Harris was asked by a community organizer if she would sing at the shareholders meeting. It would take complete self-assurance to stand up in an auditorium full of shareholders and belt out a tune. At first she demurred—singing wasn’t her strong suit, even though she sang plenty in church. But as she reflected on the airport workers she had met and the risks they had taken, Harris concluded that singing at the meeting was to be her contribution to the struggle. As Loveless recited the last resolution, Harris stood up, her sense of righteousness sweeping aside any trepidation. “Solid as a rock!” she belted out in her most boisterous church voice, and eighty people responded, “Solid as a rock!”

“Rooted as a tree!” Harris sang, and the rest of us repeated her words. “We are here, standing tall, for airport workers!” she sang, her voice reverberating through the auditorium.

On the repeat verse, the other faith leaders began clapping. Harris waved her arms in the air to put a flourish on each righteous line. Alaska executives sat in their chairs, stone faced. Loveless gripped the sides of the podium, helpless. This was no longer a corporate business meeting, but a revival service.

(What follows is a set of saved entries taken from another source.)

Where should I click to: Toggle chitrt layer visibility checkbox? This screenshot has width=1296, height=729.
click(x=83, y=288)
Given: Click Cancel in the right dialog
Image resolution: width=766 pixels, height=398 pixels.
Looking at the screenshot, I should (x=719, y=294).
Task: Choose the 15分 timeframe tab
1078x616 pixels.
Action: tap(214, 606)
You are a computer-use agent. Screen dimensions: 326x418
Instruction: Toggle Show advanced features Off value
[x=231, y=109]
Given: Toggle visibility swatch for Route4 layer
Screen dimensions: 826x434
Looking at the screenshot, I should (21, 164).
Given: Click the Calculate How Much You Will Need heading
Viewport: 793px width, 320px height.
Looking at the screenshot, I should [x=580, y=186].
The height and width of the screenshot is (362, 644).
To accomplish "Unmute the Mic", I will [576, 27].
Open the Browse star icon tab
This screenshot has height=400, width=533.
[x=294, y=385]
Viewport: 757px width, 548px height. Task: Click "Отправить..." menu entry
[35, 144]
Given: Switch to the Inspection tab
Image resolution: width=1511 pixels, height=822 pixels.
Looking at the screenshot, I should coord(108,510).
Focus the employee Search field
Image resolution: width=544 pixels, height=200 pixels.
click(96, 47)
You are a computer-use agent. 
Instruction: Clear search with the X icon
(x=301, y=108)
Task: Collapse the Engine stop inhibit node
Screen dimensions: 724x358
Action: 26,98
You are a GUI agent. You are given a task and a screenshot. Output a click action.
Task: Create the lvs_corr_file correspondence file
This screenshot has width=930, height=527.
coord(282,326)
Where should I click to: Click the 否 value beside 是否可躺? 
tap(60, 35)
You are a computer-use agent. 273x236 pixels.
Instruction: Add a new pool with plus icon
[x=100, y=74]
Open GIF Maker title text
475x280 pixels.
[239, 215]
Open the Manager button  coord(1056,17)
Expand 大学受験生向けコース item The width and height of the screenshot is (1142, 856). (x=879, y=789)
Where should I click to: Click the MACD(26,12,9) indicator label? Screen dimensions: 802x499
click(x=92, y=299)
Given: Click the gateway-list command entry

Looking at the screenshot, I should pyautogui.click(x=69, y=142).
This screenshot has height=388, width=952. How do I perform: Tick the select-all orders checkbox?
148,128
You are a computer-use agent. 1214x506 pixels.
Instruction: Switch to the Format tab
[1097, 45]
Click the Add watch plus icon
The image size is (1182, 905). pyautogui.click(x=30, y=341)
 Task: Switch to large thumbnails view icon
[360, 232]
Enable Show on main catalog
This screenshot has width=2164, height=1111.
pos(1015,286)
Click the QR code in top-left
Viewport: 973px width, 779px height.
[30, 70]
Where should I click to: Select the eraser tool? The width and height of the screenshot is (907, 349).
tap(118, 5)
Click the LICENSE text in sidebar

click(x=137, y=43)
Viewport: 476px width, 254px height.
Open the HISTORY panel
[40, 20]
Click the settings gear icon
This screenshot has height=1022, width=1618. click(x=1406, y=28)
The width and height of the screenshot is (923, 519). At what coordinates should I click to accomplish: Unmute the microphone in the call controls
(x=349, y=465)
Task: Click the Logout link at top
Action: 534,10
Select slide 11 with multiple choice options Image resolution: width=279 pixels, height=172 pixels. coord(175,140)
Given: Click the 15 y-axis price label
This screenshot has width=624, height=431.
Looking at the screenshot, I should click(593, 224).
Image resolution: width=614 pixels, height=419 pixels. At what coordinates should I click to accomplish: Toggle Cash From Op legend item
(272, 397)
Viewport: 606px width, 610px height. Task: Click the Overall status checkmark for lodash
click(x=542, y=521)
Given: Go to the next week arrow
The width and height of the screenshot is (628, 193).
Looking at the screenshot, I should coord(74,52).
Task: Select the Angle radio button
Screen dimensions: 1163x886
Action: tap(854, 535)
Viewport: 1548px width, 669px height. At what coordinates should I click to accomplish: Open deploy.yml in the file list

Harris finished leading the insurrectionary chorale and sat down. We were flush with success.

“If there’s another disruption,” Lawless announced, “we’ll end the meeting early.” I doubted that. The company would be hard-pressed to shut down their own CEO, who was up next. In any event, we were done launching our surprise actions. And to my surprise, the company was making no move to evict us. Perhaps they calculated that there were too many of us, and it was easier to endure the discomfort of our presence than to restore meeting order through a show of force.

Brad Tilden took the stage. His voice quavered a bit as he welcomed the shareholders. Was he going to face more upheaval? It would be natural for him to assume that we would interrupt him during this part of the meeting, the presentation on spectacular profits, growth plans, and shareholder value. But this was an afternoon of surprises for the company, and the last surprise in our arsenal was letting Tilden run through his presentation uninterrupted. We wanted to listen for any hints of compromise.

Tilden gave an upbeat report on the company’s prosperity — a record $306 million in annual profits. And he announced several strategic route expansions, tempered by warnings of growing competition from Southwest and Delta Airlines. Regarding the airline’s contractors, he maintained, Alaska recognized there were problems but had no influence over contractor labor relations. As for the initiative, he noted that Washington State already had the highest minimum wage in the country. Raising it to $15/hour in the airport would represent a 63 percent increase, jeopardizing company profits, he asserted.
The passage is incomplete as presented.